The image to the left is artistic rendering of the Arabic translation of the First Commandment.
Ed. Note: This is the first post in a series of ten which will be presented as a “count-up” to Shavuot. The text comes from TBS congregant Rob Spiegel who presented these words at a special congregational meeting celebrating the passage of our new By-Laws. Please join the conversation by adding your personal reflection of the 1st Commandment as a comment to this post. What does the 1st commandment mean today? Given the recent changes in Egypt, what does it mean to remember that we were “brought out of the land”? Where do you feel most at home?
I, Adonai your God, (am the one) who brought you out of the land of Egypt, from a slave house.
In performing this text study, we are looking forward to Shavout and the adoption of new bylaws for TBS. But, for a moment, allow me to look back to Pesach and ask how is this Commandment different from the other commandments. Are we being told by God to do something or refrain from doing something? Or, are we being told to believe? Is it possible for God to command belief?
Commentators differ, and we could discuss this point for hours, not the couple of minutes I have now. But, as we are reminded at Pesach, we were each individually and together as a community brought by God out of Egypt, out of a slave house. Consider the drama of the situation of the people actually there at the time. Having been slaves and having seen the plagues, hastily prepared to leave Egypt, crossing the sea into the desert, and watching Moses bring the tablets from Sinai, this commandment served to inform them, and continues to remind each of us and our community as a whole, who is responsible for freedom and who therefore has the authority to give the law.

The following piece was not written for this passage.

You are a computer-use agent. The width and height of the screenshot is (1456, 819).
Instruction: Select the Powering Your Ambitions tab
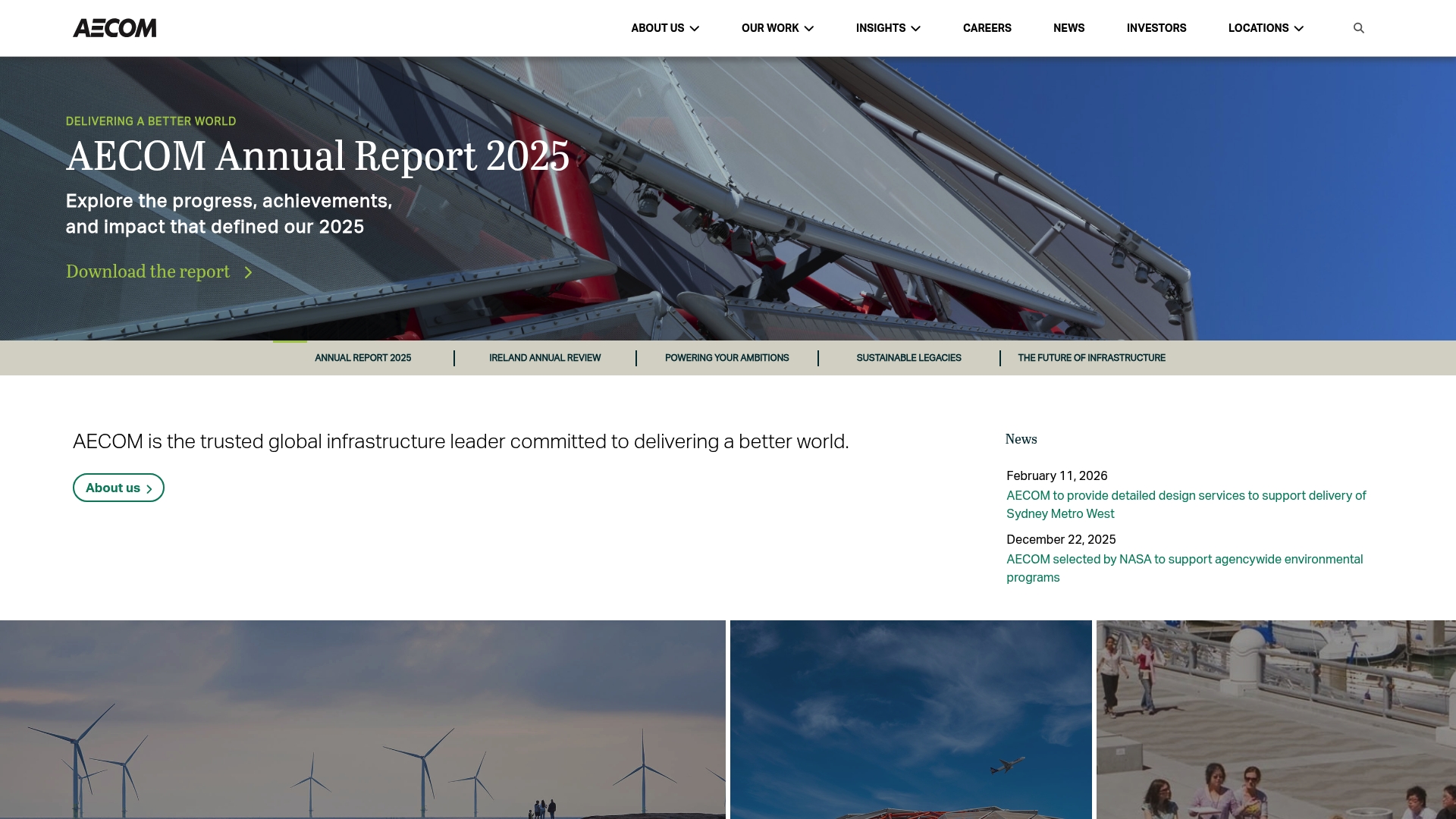(x=726, y=358)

When I was in college, I spent a semester abroad in Israel. Like so many, being in Israel was a deeply meaningful experience and I felt more connected to the Jewish people. During that semester I did a week-long side trip to Egypt. My feeling of connection to our people was even greater when I returned to Israel. When I returned, I felt at home, maybe more a part of our people than ever before or since in my life.
We here continue to be part of this community, and here at TBS we are a community within a larger Jewish Community. In accepting the nomination to serve on the Board of Trustees, I hope to continue to work to build community within the TBS community/communities.